As Reported by House Committee On:
Title: An act relating to filling vacancies in county sheriff offices.
Brief Description: Filling vacancies in county sheriff offices.
Sponsors: Representatives Mosbrucker and Lovick.
Local Government: 2/12/19, 2/19/19 [DP].
HOUSE COMMITTEE ON LOCAL GOVERNMENT
Majority Report: Do pass. Signed by 7 members: Representatives Pollet, Chair; Peterson, Vice Chair; Kraft, Ranking Minority Member; Griffey, Assistant Ranking Minority Member; Appleton, Goehner and Senn.
Staff: Yvonne Walker (786-7841).
Generally, the civil service commission for county deputy sheriffs and other employees of the office of county sheriffs is comprised of three members appointed by the board of county commissioners. The commission creates rules and regulations for examinations, gives practical and competitive tests, holds and determines appeals, and maintains the eligibility list. When a vacancy occurs within a sheriff's office, it is the duty of the commission to certify the names of the three highest persons on the eligibility list for consideration to the appointing authority for that job class.
If there is no list available, the commission must authorize a temporary list for that job class. A temporary appointment expires after four months. However, if the commission certifies that it continues to advertise and test for the position, the authority that made the temporary appointment may extend it beyond its four-month expiration. If no list of three prospective candidates for the position can be assembled by one year after the initial temporary appointment was made, then the position may be filled from a list of less than three prospective candidates.
In addition, whenever a position in the classified service becomes vacant, the appointing authority, if it desires to fill the vacancy, must requisition the commission for the names and addresses of persons eligible. However, before a requisition can be made, the appointing authority must give employees, who are in layoff status or who have been notified of an intended layoff, an opportunity to qualify for any class within the office of the appointing authority. The commission must certify the names of the three highest persons on the eligibility list for consideration to the appointing authority for that job class and who is willing to accept employment. If there is no appropriate eligible list for the class, the commission must certify the names of the three persons standing highest on the list held appropriate for the job class.
Summary of Bill:
The bill increases the number of persons on an eligibility list authorized to fill a vacant position in a county sheriff's office.
In all instances when a vacancy occurs, the commission must supply the names of the five (instead of the three) persons highest on the eligibility list for consideration to the appointing authority for that job class.
Fiscal Note: Available.
Effective Date: The bill takes effect 90 days after adjournment of the session in which the bill is passed.

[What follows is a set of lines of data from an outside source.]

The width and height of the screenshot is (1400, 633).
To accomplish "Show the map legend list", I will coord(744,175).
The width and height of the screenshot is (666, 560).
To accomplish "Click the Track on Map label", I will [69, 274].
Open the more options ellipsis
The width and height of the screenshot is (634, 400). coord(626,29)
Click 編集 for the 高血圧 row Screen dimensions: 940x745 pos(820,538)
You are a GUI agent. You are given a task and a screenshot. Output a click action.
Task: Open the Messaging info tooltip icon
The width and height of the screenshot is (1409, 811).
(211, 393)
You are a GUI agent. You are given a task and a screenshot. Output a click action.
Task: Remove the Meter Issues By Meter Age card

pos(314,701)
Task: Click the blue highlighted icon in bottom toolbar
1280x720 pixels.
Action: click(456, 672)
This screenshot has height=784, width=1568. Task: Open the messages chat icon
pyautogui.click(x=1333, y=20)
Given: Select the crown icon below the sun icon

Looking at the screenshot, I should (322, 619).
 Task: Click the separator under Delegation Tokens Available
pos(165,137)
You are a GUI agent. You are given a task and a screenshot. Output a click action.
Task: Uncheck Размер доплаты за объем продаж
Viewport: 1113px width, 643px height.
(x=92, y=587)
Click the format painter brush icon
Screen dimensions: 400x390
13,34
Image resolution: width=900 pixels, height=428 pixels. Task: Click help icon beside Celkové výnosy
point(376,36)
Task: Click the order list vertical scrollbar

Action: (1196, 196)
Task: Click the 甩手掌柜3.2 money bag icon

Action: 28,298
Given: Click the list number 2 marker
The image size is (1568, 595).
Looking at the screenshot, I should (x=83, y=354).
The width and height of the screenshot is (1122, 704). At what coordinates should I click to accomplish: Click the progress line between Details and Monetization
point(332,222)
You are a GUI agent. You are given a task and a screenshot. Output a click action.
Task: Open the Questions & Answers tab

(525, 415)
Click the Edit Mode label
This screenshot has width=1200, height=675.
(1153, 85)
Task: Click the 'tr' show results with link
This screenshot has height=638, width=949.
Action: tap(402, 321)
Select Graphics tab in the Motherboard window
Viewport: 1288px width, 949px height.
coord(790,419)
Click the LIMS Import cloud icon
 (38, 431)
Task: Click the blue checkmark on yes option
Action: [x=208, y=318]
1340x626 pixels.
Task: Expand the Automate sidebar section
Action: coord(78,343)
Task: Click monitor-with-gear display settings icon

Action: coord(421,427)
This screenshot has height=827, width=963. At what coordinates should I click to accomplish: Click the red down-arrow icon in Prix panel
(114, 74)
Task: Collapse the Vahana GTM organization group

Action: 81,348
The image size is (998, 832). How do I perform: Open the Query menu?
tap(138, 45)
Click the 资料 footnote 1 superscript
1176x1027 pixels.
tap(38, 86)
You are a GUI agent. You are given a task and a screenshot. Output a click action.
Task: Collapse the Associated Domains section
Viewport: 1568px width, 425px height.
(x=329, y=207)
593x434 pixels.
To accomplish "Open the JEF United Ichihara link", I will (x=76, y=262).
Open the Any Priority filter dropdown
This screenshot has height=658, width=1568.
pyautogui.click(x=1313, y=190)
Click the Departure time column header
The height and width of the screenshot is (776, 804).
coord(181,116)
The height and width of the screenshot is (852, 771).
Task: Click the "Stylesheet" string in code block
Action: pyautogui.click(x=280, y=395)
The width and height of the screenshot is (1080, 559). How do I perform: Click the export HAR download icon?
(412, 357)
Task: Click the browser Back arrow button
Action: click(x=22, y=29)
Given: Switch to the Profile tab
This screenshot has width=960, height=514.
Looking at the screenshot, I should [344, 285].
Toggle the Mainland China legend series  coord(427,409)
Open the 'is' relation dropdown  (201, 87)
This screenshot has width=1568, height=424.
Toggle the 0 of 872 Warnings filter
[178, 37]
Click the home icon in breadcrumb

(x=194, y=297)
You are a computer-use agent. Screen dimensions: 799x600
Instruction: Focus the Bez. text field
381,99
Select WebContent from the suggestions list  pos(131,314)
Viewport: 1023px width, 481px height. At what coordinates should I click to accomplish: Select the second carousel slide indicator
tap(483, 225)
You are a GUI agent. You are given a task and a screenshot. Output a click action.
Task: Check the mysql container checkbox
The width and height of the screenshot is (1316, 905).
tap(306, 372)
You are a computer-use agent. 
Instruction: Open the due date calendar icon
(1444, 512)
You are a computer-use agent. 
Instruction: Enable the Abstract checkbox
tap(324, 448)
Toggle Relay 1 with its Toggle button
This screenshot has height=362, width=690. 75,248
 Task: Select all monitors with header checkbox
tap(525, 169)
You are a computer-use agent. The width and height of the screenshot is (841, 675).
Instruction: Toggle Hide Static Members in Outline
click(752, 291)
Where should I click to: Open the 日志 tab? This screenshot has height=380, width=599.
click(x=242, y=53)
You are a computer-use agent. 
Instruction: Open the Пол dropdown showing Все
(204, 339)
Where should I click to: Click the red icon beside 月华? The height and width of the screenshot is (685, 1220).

Staff Summary of Public Testimony:
(In support) Sheriff offices in rural counties are having a hard time filling vacancies. When someone retires or moves to another area for higher pay, then a county sheriff's office can only utilize the hiring list with the top three people eligible be to hired. This bill expands the list to include the top five people that have taken the exam and are certified. This bill will not only expand the hiring pool for sheriff offices, but will also create parity with municipal police officers and fire departments who have operated under a "rule of five" since 1937.
The current statutes have been the subject of numerous lawsuits and the courts have affirmed that the top five is a reasonable number for a hiring list. In addition, current law surrounding the top three has been a problem as it relates to succession planning and recruitment. This bill will put counties on par with what cities have done for years and will help sheriff departments select the best people they can to represent law enforcement.
Persons Testifying: Representative Mosbrucker, prime sponsor; Timothy Grisham, Washington Association of County Officials; and John Snaza, Thurston County Sheriff's Office.
Persons Signed In To Testify But Not Testifying: None.